Dans le cadre de la journée "Rendez-vous au jardin", nous sommes ensuite invités à traverser la rue pour écouter le duo Nadoz à savoir Christelle Séry (guitare) et le clarinettiste Étienne Cabaret [2].
La Bretagne est aussi une terre fertile pour la création musicale. Pour preuve, l’activité riche de la Compagnie des Musiques Têtues basée à Rostrenen dont font partie ces deux artisans-musiciens.
"Nadoz, c’est l’aiguille en breton. Celle qui relie, rapièce et pique parfois..." lit-on dans le programme. Cet outil primitif a traversé le temps et évoque le travail manuel, thématique autour de laquelle ces deux complices ont construit leur répertoire. Ils façonnent devant nous une musique bien vivante, portée par quelques textes à travers la voix de Christelle Sery avec un art des couleurs et des textures qui montre toute la maîtrise de leurs gestes de musiciens. Musique électrique, certes, bretonne dans l’âme, têtue peut-être et pointue sans blesser l’oreille. Du grand art !
Finalement, Chinon en Jazz, c’est un peu le cheminement d’un jeu de l’oie. On avance de case en case pour découvrir des univers musicaux très divers dans le cadre très restreint de deux journées.
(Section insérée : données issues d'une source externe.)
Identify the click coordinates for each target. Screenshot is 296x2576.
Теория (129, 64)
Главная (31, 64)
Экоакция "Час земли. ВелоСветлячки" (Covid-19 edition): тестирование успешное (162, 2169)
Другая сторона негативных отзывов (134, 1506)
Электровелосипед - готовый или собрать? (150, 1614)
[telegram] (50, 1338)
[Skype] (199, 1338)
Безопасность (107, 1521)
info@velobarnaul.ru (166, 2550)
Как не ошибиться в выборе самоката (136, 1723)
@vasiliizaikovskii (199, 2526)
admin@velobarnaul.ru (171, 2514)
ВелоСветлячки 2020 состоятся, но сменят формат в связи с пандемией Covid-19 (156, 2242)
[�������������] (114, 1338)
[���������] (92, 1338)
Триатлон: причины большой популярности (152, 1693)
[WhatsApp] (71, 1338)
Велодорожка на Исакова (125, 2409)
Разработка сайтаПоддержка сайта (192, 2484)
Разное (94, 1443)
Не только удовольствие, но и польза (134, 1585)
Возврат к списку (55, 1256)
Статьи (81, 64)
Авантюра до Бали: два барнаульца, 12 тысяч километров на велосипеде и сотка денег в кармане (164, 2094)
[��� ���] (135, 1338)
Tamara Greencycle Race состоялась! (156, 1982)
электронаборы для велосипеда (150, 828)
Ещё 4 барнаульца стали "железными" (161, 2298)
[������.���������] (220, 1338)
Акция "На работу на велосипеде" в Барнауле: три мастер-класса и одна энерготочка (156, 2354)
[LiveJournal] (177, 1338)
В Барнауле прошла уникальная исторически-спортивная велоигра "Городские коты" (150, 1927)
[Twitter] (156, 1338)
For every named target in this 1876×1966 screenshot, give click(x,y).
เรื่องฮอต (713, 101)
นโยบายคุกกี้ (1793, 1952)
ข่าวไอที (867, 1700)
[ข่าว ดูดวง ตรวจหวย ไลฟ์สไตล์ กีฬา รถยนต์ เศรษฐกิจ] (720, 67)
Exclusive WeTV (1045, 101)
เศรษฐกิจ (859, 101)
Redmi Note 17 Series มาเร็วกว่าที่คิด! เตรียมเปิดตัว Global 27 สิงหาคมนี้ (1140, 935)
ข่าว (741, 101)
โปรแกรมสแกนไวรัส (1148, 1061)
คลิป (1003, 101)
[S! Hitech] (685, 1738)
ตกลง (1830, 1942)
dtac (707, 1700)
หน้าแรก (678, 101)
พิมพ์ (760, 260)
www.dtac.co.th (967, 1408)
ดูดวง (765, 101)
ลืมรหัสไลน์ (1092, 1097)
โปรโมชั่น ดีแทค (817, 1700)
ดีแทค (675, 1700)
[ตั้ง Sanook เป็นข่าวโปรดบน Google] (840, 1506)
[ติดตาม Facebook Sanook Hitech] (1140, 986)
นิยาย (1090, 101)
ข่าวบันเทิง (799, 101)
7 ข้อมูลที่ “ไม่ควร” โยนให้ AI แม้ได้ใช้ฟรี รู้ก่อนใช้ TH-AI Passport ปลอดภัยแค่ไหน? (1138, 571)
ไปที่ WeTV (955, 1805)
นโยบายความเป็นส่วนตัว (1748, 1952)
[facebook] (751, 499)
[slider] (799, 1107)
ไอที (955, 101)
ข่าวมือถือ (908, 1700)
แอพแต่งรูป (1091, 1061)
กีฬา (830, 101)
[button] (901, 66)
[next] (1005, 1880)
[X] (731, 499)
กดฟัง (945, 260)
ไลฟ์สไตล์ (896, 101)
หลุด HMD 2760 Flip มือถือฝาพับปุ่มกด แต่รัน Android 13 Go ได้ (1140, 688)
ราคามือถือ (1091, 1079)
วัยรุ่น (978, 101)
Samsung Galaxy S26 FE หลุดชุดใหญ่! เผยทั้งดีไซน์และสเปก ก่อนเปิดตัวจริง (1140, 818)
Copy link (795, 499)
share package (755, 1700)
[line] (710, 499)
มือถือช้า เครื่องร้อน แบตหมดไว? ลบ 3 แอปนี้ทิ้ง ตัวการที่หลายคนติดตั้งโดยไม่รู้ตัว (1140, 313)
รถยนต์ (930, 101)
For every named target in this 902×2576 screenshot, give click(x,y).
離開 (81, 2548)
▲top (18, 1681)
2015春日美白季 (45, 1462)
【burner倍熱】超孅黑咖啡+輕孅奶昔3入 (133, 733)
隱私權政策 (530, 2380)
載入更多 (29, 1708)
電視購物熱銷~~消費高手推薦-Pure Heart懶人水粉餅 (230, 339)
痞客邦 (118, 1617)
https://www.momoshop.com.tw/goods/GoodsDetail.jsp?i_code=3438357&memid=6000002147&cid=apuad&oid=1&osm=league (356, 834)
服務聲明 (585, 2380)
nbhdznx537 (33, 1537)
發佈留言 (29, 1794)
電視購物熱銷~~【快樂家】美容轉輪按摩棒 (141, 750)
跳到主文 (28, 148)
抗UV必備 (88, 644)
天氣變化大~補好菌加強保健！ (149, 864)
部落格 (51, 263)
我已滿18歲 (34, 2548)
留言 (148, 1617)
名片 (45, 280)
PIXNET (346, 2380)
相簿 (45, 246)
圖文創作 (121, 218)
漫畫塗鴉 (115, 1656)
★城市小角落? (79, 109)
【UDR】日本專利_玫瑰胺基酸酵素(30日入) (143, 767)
Vient l’heure du retour à la case "Jazz", celle où finit avec le quartet de Diego Imbert. Le contrebassiste dirige avec opiniâtreté depuis 2008 ce quartet sans instrument harmonique comme le firent Gerry Mulligan ou Ornette Coleman. Un parcours ponctué par quatre albums (et un live). Le dernier en date s’intitule "Le Temps Suspendu", une musique inspirée par la (re)lecture de Marcel Proust en période de confinement. C’est ce corpus de compositions qui fut au programme de cet ultime concert du festival 2024. Si on était à cette heure à la recherche du tempo perdu avec l’envie de faire un tour du côté de chez swing, on pouvait se poser dans le jardin pour écouter ce quartet haut-de-gamme. Métrique ferme et souple assurée par la paire Diego Imbert - Franck Agulhon pour donner des ailes à David El Malek, facile et agile au sax ténor et à Quentin Ghomari, trompettiste pointu qui joue sur les rondeurs au bugle. Belles compositions sans longueurs ni figures de style trop sophistiquées, juste de quoi transporter l’auditeur sur les vagues mélodiques d’instrumentistes toujours inspirés. C’est sensible et efficace. Un beau final !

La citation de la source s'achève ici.